Pew Research says middle class for a family of four is $46,960 to $140,900 per year (( https://money.cnn.com/infographic/economy/what-is-middle-class-anyway/in... )).
Indeed.com puts the national wage for a cashier at $10.75/hr, which works out to $21,500 a year. If both parents are cashiers, they still don't get to the lowest rung.
One can argue about whether tech is wiping out jobs -- an interesting topic we are focused on at a time of record unemployment -- but one should wield the correct facts in our arguments.
To the main point: The issue here doesn't seem to be work, but a sense of having purpose or meaning associated with this one life on Earth we know.

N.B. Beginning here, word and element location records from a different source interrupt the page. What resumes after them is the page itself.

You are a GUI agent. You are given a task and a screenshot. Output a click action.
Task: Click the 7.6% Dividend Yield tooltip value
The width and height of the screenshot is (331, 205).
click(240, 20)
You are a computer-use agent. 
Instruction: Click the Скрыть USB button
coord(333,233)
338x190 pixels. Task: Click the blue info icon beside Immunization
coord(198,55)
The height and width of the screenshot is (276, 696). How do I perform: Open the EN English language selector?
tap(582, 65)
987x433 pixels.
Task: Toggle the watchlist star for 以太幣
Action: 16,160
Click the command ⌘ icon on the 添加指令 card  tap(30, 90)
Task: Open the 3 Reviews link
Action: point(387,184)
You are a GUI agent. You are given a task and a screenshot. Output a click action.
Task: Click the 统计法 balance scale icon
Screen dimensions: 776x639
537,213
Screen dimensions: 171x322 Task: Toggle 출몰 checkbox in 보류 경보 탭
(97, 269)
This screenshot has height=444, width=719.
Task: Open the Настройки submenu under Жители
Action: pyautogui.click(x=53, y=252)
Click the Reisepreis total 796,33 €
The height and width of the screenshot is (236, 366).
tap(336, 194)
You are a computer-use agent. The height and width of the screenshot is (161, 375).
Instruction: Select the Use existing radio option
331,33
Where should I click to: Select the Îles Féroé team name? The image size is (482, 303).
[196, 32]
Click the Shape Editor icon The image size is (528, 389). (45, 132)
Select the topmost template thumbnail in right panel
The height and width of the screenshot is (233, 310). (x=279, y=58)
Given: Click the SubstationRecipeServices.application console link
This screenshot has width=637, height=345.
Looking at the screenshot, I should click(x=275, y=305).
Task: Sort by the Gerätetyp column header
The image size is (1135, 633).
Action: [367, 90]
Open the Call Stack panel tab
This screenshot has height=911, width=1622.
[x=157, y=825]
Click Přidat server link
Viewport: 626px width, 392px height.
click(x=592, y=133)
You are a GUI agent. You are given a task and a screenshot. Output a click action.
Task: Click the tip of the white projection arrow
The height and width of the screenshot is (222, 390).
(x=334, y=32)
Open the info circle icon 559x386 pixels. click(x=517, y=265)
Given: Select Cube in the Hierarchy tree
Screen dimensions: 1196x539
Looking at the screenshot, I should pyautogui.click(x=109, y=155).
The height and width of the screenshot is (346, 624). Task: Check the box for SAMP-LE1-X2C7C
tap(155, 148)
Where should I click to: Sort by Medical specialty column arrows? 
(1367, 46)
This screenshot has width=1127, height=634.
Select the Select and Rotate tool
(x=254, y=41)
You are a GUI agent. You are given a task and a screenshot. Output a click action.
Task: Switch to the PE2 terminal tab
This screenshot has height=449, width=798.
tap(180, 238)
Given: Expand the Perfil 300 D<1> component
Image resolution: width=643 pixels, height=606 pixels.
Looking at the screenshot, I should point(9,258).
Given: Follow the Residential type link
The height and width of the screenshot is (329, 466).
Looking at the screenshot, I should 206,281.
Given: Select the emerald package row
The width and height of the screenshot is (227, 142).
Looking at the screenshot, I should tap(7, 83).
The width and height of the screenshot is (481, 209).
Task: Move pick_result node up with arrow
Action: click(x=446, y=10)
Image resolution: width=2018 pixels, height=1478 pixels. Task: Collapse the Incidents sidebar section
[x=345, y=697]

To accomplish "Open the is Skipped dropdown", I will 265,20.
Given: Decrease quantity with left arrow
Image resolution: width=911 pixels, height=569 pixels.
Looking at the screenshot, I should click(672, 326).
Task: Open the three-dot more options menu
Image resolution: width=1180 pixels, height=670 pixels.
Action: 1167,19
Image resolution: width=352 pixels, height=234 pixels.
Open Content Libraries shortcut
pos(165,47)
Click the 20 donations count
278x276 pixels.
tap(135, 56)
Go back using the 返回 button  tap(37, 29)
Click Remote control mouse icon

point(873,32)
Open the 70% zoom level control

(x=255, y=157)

To posit this can for most people only be fulfilled by work for pay is a sad thing, though perhaps evidence that in our time the Market has taken the place of religion as a central organizing principle.
Harold G. Neuman
Saturday, March 7, 2020 -- 11:21 AMGood research, Hardy. Nothing
Good research, Hardy. Nothing like keeping them honest. I would not have imagined that cashiering would have been considered middle-class either(unless, of course, we are including those in food and beverage who are making good tips. Sometimes they are borderline-middle-class; sometimes, not so much...)This is the interesting thing about information now. In an era of 'transparency' and scrutinous fact checking, it appears there are evermore people and groups who try to 'push the envelope' in one way or another. I suppose the fact that there are so many liars in important places, the compulsion to truth-say is losing impetus. Belief is not what it used to be, if, in fact, it ever was.